Thus, in addition to harming consumers and businesses who rely on the
secondary market, this rule gives an unintended and perverse advantage
to both domestic and foreign manufacturers who choose to have their
goods made abroad rather than in the United States by giving them
superior control over the distribution of those goods. If copyright law
is misused to create strong incentives to move manufacturing abroad,
U.S. manufacturers and consumers will pay the price, both in increased
costs and lost control over personal property.

B. The Ninth Circuit’s Interpretation Will Allow Enjoining of
Parallel Imports, Contrary to Congressional Intent and Rational Policy

Parallel imports benefit both consumers and U.S. businesses who rely on
the ability to bring lawfully purchased goods into this country. The
decision below not only harms these consumers and businesses by
extending copyright far beyond its proper scope, but runs contrary to
express congressional intent.

1. By Co-Opting Copyright Law to Restrain Parallel Imports, the Ruling
Below Runs Contrary to Congressional Intent

The purpose of the monopoly granted by copyright law is

no[t] primarily designed to provide a special private benefit or
control trade. Rather, the limited grant is a means by which an
important public purpose may be achieved. It is intended to motivate
the creative activity of authors and inventors by the provision of a
special reward, and to allow the public access to the products of their
genius after the limited period of exclusive control has expired....
The copyright law, like the patent statutes, makes reward to the owner
a secondary consideration.

Sony Corp. v. Universal City Studios, Inc., 464 U.S. 417, 429
(1984). This purpose has nothing to do with control of trade, import, or
price discrimination in non-copyrighted goods, and any reward obtained
through those methods is secondary.

The case at bar illustrates the degree to which copyright is being used
as a means of circumventing these principles: the watches to which Omega
attaches its globe logo are, after all, the primary concern and the
source of the value to Omega and Costco that are driving this
litigation. The value of the creative expression embodied within the
logo itself is marginal.
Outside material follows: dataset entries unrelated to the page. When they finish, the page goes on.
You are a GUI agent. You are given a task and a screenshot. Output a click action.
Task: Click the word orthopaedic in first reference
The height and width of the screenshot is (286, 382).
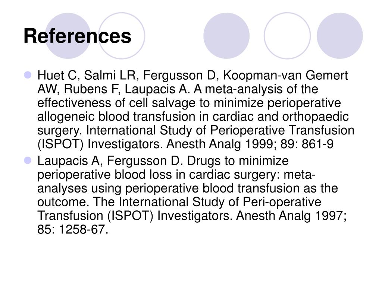click(x=315, y=117)
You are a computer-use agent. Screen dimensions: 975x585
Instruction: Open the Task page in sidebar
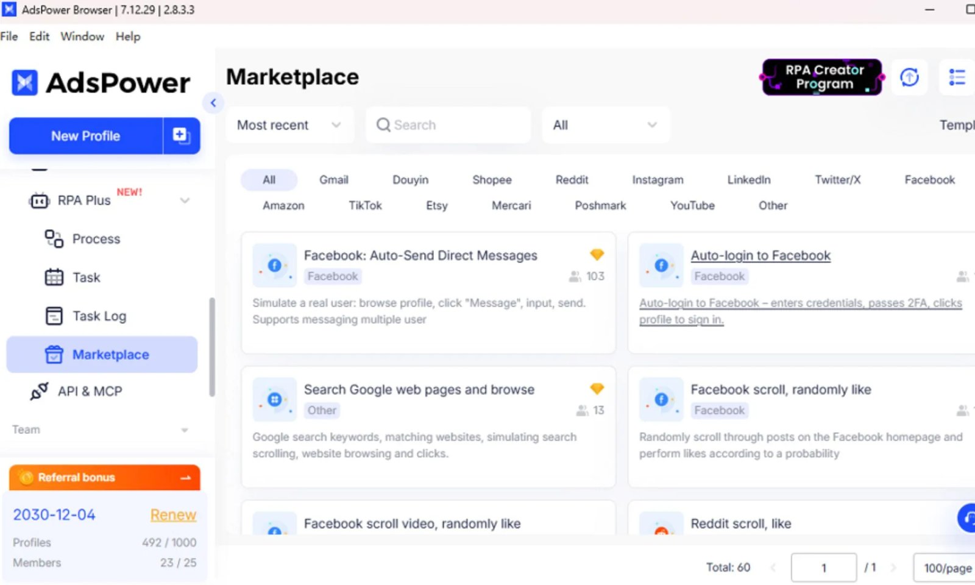pos(86,277)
Its use here is not as a creative work in
itself, nor even as a mark of origin or authenticity (as distinct from
the numerous other trademarks on the watch), but to provide a veneer by
which copyright law may by applied to stop parallel imports of goods
which would otherwise fall outside the purview of Title 17’s
unique restrictions.

In fact, the Ninth Circuit considered and properly rejected any recovery
in the Omega v. Costco fact pattern twenty years ago (notably,
well after the passage of §602). In a similar case pled under
trademark law, the court explained that,

[i]f [the plaintiff] chooses to sell abroad at lower prices than those
it could obtain for the identical product here, that is its business.
In doing so, however, it cannot look to the United States trademark law
to insulate the American market or to vitiate the effects of
international trade. This country’s trademark law does not offer
[the plaintiff] a vehicle for establishing a worldwide discriminatory
pricing scheme.

NEC Elecs. v. CAL Circuit Abco, 810 F.2d 1506, 1511 (9th Cir.
1987).

Copyright law likewise does not provide a vehicle “for
establishing a worldwide discriminatory pricing scheme” for all
goods, which is exactly what the decision below does. Rather,
“[t]his case comes to us in the guise of an alleged copyright
infringement but, in reality, is an attempt by a ... manufacturer to
prevent the importation of its own products by the ‘gray
market.’” Sebastian International, 847 F.2d 1093,
1094 (3d Cir. 1988) (addressing a similar case in the context of a
domestic manufacturer).

Furthermore, there is no evidence that in creating §602, Congress
intended to create this international price discrimination system or
restrict imports for all goods through copyright law enforcement. The
statute and accompanying legislative history make no suggestion that
§602 could or should be used to exert any control over the
importation of goods which are not themselves copyrighted. Further,
several statutes passed since the creation of §602 in 1976 have
expressed a continued understanding and intent that parallel imports
remain legal and continue to benefit consumers. See, e.g.,
Stop Counterfeiting in Manufactured Goods Act, Pub L. No.
109-181, §(b)(3)(B), 120 Stat. 285, 287 (codified as amended at
18U.S.C. §2320(e)(b) (2006)) (explicitly exempting authorized uses
of marks from the act’s prohibitions on the import of
“counterfeit marks”); 151 Cong. Rec. S12714-01 (2005)
(statement of Rep. Lofgren) (“Parallel markets are those in which
third parties lawfully obtain goods and make them available in discount
stores. Not only has this practice been upheld by the Supreme Court, but
it also saves consumers billions of dollars each year ...We now have a
bill that protects manufacturers, targets illegitimate actors, protects
consumers, and leaves the legitimate parallel market unscathed.”).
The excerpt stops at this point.